Book review - Reworking Tourism: Diverse Economies in a Changing World

Bernard M. Kitheka (Department of Kinesiology, Missouri State University, Springfield, Missouri, USA)

Journal of Tourism Futures

ISSN: 2055-5911

Article publication date: 15 April 2021

Issue publication date: 4 June 2021

295

Citation

Kitheka, B.M. (2021), "Book review - Reworking Tourism: Diverse Economies in a Changing World", Journal of Tourism Futures, Vol. 7 No. 1, pp. 149-150. https://doi.org/10.1108/JTF-03-2021-189

Publisher

:

Emerald Publishing Limited

Copyright © 2021, Bernard M. Kitheka.

License

Published in Journal of Tourism Futures. Published by Emerald Publishing Limited. This article is published under the Creative Commons Attribution (CC BY 4.0) licence. Anyone may reproduce, distribute, translate and create derivative works of this article (for both commercial and non-commercial purposes), subject to full attribution to the original publication and authors. The full terms of this licence may be seen at http://creativecommons.org/licences/by/4.0/legalcode


The challenges facing our generation, from the current pandemic to accelerated climate change, extinction of species, increasing poverty and social injustices, are pushing us to rethink mainstream tourism as we have always known it. Or perhaps a rethink of the way tourism has always been presented to societies that depend heavily on the industry as a solution to underdevelopment and poverty. This text, Reworking Tourism: diverse economies in a changing world, provides us examples where communities and destinations are challenging existing socioeconomic paradigms that perpetuate dependency, overexploitation and overconsumption in the tourism arena.

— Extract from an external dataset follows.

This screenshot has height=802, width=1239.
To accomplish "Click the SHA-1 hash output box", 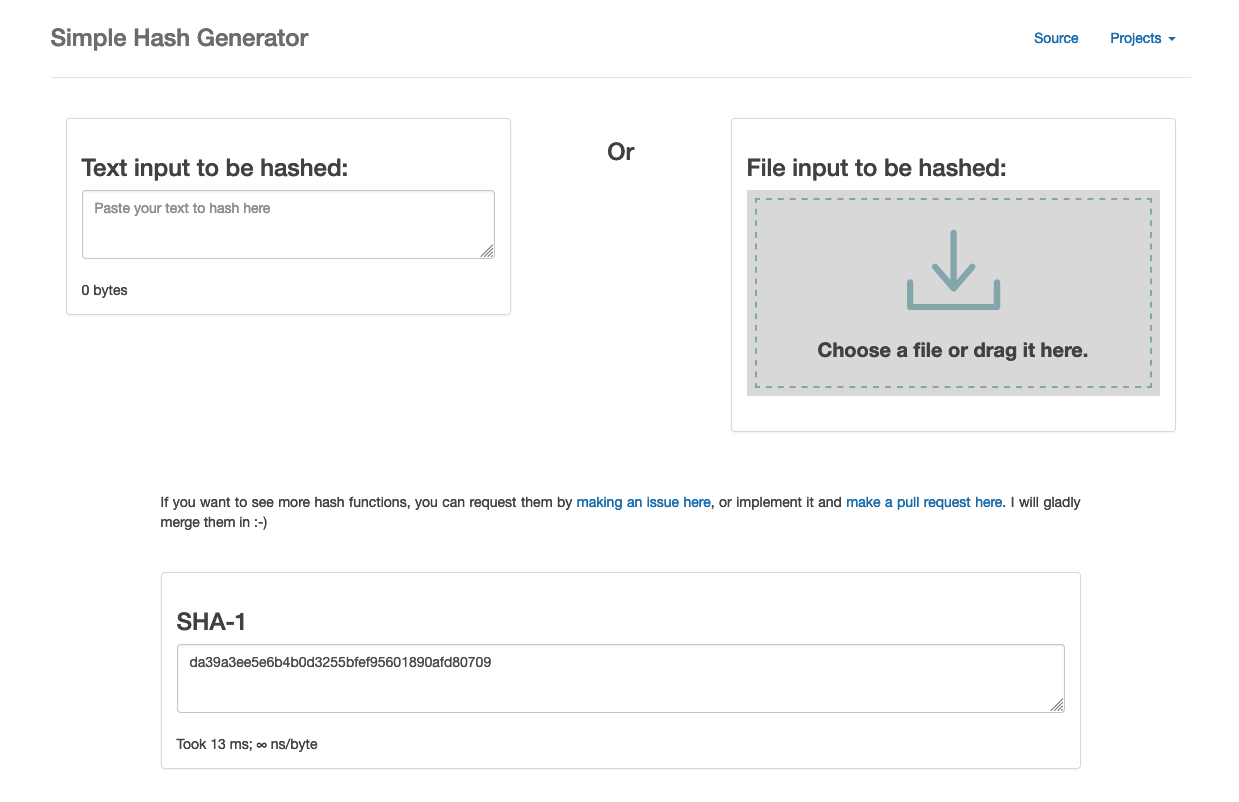I will tap(621, 678).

Edited by renown tourism scholars, Jenny Cave and Dianne Dredge, the main text is contributed by 20 authors, 19 of whom are responsible-tourism activists and accomplished academics teaching in higher education. One author is an executive officer with a leading airline company. Dr Cave is an Associate Professor in tourism enterprise at Swansea University, Wales. Dr Dredge is the Director the Tourism CoLab, a Visiting Professor at Lund University, Sweden, and an Adjunct Professor in tourism at the Federation University, Australia.

The book, originally published as a special issue by the journal of Tourism Planning & Development, is divided in to nine chapters – chapter one being an introduction to the text. The main purpose of the book is to explore diverse and alternative economies in tourism, framed around a variety of the 17 United Nations Sustainable Development Goals. The book challenges the entrenched notion of tourism that is traditionally driven by unforgiving forces of capitalism and globalization. Each chapter is case study representing the following country destinations: Malta, New Zealand, Denmark, Italy, Cuba, Ecuador and Fiji. Using the editors’ global classification of countries and regions, five of the destinations belong in the Global North (wealthy, mostly western countries), and three belong in the Global South (developing and least developed countries).

In terms of methodologies and data analysis, nearly all the articles lean heavily on qualitative methods, particularly ethnography. Data collection methods include in-depth and semi-structured interviews, field visits, participant observations and secondary data review. Few of the studies administered questionnaire surveys or performed quantitative data analysis.

The book covers a diversity of topics including tourism linkage to indigenous communities, collaborative management of natural resources, cultural events and nature-based enterprises. Following on its promise, the text pursues an alternative economy angle that seeks to reimage tourism and shift the powerbase from corporations, markets forces and, to some extent, the traveler. The authors advocate for not just empowerment of host communities but also an appreciation of their cultures, economic spaces and systems of governance that have allowed them to harmoniously coexist with landscapes and biotic systems over time.

Each narrative confronts the ubiquitous injustices promulgated by mainstream tourism. If not for anything else, the authors help inspire those individuals and organizations that have been in the forefront fighting the negative forces of capitalism that push disadvantaged communities to the margins of poverty and dependence. The chapters echo each other in advocating for a future tourism that is fair and transformative at individual and community levels. The world is changing. To remain relevant, tourism has to change too. This is the mantra of the book.

However, by virtue of being exclusively peer-reviewed content and owing to the novel nature of the issues covered (in line with the Journal of Tourism Futures’ aims and scope), the text is most suited to academics, economists, graduate student and, perhaps, higher-level economic students. In particular, I would highly recommend the text for scholars and graduate students interested in the linkage between tourism, local communities, rural economies and sustainable development.

About the author

Dr Bernard M. Kitheka is based at the Department of Kinesiology, Missouri State University, Springfield, Missouri, USA. Bernard Kitheka is Assistant Professor at Missouri State University. His research and teaching interests include ecotourism, the intersection between tourism and sustainable development, human dimensions of parks and recreation, urban sustainability, tourism and society, citizen empowerment and the value of play across generations.